Over the next few minutes, the NewsOK Web editors built an extensive photo gallery and an enhanced topics page on Wayman Tisdale, while the sports department worked on videos, columns and more retrospective articles.
It turned into pretty good coverage, which can all be found on the aforementioned topics page.
That topics page came in pretty handy, especially since we just re-launched that feature last week. We saw the great benefits for having the archived coverage at a moment’s notice.
Today is a good day to go back and sift through that information, including stories that date way back into the mid-1980s, when Tisdale was ruling over the court at Lloyd Noble Center.
Topics pages launch on NewsOK.com
We launched something new this week. It’s called NewsOK Topics.
Basically, we’ve always had links to topics in many of our articles, but now we’ve packaged thousands of topics on an easily browsable page – from A to Z.
It’s a cool feature. Where else could you run across the latest articles and archived articles from NewsOK and around the world on people like Keith Urban, companies like Philip Morris International, Inc., or industries like the Electronics Sector.
Those are just a few of the thousands of topics pages.
But there will be even more. We will be incorporating more functionality to our Topics pages that we’ve turned into ‘know its’. We currently have 26 ‘know it’ pages on which we’ve enhanced the dynamic topics with focused coverage and resource guides from our News and Information Center. We will soon be showcasing new designs on those ‘know it’ topics and adding message board functionality for our users.

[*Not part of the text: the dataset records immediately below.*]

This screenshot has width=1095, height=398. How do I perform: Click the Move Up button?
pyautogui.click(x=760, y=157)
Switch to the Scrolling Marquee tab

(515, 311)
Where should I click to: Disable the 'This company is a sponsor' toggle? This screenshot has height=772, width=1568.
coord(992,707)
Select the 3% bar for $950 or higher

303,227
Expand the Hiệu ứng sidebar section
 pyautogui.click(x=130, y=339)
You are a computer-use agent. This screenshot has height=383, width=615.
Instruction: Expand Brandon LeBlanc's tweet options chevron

Stay tuned … and in the meantime, study our topics page on Sam Bradford. That should keep you busy for a while.
Know it on NewsOK
Our ‘know it’ series is back in place now on NewsOK.com’s redesigned Web site. We’ve actually built the ‘know its’ over the past few weeks, but now you can find all the information we’ve put together on Addiction, Personal finances, Cancer, Retirement, Death and more.
You can expect a lot more on our ‘know it’ in coming months. NewsOK will continue to research and build more information on topics that are important to Oklahomans. In time, you’ll be able to ‘know’ anything and everything as it relates to Oklahoma.